Stored records
....

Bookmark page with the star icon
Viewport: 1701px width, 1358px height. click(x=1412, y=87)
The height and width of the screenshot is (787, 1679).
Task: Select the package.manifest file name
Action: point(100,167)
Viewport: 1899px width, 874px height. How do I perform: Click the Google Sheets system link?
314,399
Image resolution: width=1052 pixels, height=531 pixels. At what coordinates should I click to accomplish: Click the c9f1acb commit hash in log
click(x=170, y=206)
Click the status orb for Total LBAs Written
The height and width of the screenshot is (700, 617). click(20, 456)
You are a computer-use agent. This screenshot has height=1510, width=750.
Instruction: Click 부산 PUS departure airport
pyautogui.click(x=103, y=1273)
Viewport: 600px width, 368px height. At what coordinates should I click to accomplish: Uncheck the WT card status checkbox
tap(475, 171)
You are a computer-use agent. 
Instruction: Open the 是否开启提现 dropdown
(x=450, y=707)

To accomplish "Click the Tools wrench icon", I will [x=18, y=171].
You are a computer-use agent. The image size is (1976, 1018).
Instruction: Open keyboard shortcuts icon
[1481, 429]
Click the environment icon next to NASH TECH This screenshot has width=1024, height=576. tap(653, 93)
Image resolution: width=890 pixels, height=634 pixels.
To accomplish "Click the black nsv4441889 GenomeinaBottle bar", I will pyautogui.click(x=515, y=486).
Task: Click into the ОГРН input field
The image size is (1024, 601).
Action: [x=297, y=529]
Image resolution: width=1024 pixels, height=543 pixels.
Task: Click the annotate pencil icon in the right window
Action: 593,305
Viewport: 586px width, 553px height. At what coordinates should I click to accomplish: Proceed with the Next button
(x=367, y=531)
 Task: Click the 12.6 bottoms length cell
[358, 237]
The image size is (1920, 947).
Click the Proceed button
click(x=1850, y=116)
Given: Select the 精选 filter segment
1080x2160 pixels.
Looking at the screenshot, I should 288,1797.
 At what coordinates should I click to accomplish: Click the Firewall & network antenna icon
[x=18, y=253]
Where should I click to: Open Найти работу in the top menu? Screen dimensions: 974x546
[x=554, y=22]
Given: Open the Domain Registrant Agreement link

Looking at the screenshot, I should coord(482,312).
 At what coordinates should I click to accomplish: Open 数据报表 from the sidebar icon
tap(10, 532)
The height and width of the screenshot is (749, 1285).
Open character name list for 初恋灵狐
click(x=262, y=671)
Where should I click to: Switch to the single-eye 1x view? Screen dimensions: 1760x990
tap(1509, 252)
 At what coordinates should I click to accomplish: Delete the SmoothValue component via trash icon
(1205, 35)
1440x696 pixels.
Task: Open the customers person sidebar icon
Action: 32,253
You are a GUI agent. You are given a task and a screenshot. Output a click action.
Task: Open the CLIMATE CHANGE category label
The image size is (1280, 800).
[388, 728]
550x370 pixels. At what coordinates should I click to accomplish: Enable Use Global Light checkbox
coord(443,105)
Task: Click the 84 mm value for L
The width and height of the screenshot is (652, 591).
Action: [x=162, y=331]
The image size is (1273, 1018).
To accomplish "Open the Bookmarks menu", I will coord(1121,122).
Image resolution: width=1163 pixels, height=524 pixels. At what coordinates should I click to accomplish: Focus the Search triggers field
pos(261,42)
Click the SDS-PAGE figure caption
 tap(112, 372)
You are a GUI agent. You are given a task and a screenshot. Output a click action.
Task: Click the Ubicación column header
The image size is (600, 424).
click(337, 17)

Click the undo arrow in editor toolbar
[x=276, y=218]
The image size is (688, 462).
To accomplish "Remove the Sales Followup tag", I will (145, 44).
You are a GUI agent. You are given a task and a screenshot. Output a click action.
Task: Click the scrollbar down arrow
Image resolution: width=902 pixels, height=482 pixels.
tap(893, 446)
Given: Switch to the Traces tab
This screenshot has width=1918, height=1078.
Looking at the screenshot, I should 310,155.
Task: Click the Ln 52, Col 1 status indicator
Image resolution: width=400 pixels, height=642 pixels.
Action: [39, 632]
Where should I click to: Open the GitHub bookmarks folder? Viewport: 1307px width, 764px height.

....

** Task to complete **
In which lines of the records does the word "will" appear? Copy each of them.

** Expected output **
To accomplish "Click the Tools wrench icon", I will [x=18, y=171].
To accomplish "Click the black nsv4441889 GenomeinaBottle bar", I will pyautogui.click(x=515, y=486).
To accomplish "Open the Bookmarks menu", I will coord(1121,122).
To accomplish "Remove the Sales Followup tag", I will (145, 44).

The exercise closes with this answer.